Second messenger regulation of occlusion of the spinal neurocoel in the chick embryo.

We know that, once rostral neurulation is completed in the neuroaxis of the chick embryo, the caudal neurocoel becomes occluded and the brain rapidly expands. However, very little is known about the mechanisms maintaining occlusion. Studies had shown that occluded neurocoels reopened in embryos treated with chelators of cations, but the reasons remained unclear and the cations unidentified. To begin defining the role of cations, this study explored the effect of Ca2+, calmodulin, and cAMP on maintaining the occluded neurocoel.
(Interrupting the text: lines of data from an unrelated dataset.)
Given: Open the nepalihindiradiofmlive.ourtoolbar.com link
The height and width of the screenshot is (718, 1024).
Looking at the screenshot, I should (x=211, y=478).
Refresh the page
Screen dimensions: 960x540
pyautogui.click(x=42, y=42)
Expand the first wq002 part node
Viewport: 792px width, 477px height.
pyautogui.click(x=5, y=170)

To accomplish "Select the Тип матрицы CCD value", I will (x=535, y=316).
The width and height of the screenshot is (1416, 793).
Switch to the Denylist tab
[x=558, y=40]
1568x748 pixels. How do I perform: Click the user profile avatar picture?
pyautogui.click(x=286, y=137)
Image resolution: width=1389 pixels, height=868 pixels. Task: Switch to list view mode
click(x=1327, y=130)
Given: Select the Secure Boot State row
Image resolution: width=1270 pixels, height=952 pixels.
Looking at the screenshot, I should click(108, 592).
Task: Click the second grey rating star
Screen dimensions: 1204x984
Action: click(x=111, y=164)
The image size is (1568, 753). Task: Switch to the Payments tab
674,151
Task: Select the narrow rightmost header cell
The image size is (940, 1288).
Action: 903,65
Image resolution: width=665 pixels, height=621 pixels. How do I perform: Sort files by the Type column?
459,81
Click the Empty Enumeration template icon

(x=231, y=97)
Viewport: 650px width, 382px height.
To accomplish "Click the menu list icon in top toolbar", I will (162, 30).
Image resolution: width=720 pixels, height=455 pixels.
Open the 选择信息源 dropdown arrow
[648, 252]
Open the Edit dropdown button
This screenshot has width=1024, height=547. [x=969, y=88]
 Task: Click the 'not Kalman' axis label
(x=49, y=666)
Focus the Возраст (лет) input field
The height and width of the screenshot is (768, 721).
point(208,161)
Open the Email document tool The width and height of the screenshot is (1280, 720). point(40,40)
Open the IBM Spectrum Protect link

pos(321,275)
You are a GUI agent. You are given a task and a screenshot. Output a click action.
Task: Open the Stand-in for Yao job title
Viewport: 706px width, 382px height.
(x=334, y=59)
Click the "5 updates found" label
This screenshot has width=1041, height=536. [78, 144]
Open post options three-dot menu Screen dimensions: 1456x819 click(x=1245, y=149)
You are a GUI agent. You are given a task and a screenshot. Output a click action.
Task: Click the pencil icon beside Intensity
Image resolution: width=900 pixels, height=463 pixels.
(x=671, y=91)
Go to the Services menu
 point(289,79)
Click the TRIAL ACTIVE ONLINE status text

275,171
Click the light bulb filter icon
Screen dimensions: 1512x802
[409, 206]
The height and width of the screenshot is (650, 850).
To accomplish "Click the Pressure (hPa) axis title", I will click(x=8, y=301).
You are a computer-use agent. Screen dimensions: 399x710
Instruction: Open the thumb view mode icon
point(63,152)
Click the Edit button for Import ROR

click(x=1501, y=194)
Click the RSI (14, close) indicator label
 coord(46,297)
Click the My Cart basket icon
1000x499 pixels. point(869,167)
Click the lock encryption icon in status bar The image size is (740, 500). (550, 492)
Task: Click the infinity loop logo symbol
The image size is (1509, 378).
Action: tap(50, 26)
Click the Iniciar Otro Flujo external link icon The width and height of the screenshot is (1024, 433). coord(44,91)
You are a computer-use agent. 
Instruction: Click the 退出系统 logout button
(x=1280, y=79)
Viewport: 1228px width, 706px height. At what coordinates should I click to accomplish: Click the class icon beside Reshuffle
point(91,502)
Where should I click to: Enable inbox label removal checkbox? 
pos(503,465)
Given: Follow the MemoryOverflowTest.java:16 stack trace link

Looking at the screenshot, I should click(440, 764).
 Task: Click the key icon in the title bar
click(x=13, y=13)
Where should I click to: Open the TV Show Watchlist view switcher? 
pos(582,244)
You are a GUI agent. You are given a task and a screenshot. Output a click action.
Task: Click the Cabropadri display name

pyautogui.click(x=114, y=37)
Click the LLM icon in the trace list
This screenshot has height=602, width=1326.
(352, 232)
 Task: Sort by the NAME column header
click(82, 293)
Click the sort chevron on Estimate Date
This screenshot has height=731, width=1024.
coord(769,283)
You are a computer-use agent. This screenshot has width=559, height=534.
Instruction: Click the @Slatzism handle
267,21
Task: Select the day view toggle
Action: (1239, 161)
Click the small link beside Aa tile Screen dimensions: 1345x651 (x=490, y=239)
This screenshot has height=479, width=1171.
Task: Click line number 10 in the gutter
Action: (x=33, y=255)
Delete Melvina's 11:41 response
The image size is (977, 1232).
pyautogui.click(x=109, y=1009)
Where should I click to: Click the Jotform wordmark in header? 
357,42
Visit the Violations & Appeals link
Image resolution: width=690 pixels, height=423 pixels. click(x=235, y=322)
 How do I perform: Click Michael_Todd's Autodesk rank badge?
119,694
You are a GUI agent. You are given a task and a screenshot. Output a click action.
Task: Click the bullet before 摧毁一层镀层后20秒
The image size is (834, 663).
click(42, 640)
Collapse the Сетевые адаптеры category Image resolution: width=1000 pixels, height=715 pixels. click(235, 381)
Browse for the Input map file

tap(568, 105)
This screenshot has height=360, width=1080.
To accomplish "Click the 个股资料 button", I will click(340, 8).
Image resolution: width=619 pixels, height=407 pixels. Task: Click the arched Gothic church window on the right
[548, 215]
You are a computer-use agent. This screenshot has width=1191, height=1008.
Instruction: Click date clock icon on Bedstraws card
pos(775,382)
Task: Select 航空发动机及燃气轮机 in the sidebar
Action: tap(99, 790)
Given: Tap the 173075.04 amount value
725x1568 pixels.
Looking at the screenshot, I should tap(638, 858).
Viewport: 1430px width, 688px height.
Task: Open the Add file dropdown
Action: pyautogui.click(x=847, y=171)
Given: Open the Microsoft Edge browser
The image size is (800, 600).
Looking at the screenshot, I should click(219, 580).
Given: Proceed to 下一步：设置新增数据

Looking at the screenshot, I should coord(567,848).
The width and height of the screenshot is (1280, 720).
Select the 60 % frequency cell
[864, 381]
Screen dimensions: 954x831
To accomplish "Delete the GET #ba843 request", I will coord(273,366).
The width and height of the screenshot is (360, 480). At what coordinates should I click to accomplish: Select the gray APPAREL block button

Chick embryos during the natural phase of neurocoel occlusion (stage 12) were cultured in vitro with drugs known to modulate Ca2+ transport, to inhibit calmodulin activity, or to elevate cAMP levels. To test if occlusion is a Ca(2+)-dependent process, embryos were treated with verapamil and ionophore A23187. To test if occlusion requires calmodulin, embryos were treated with antipsychotic agents. To test if occlusion is cAMP dependent, embryos were treated with methylisobutylxanthine (MIX), forskolin (FOR), or dibutyl cyclic adenosine (DbC). Following each treatment, occlusion of the neurocoel was tested by injecting dye into the midbrain. All treatments resulted in a predominant number of precocious reopenings of the occluded neurocoels. MIX-treated, naked neural tubes had a four-fold increase in cAMP, whereas FOR- and DbC-treated neural tubes showed ten- and 14-fold increases, respectively. The presence of calmodulin in the cells of the neural tube was confirmed by fluorescent tagging and 3H-chlorpromazine labelling. The combined results of this study show that occlusion of the spinal neurocoel depends on exogenous Ca2+, requires calmodulin, and is cAMP sensitive.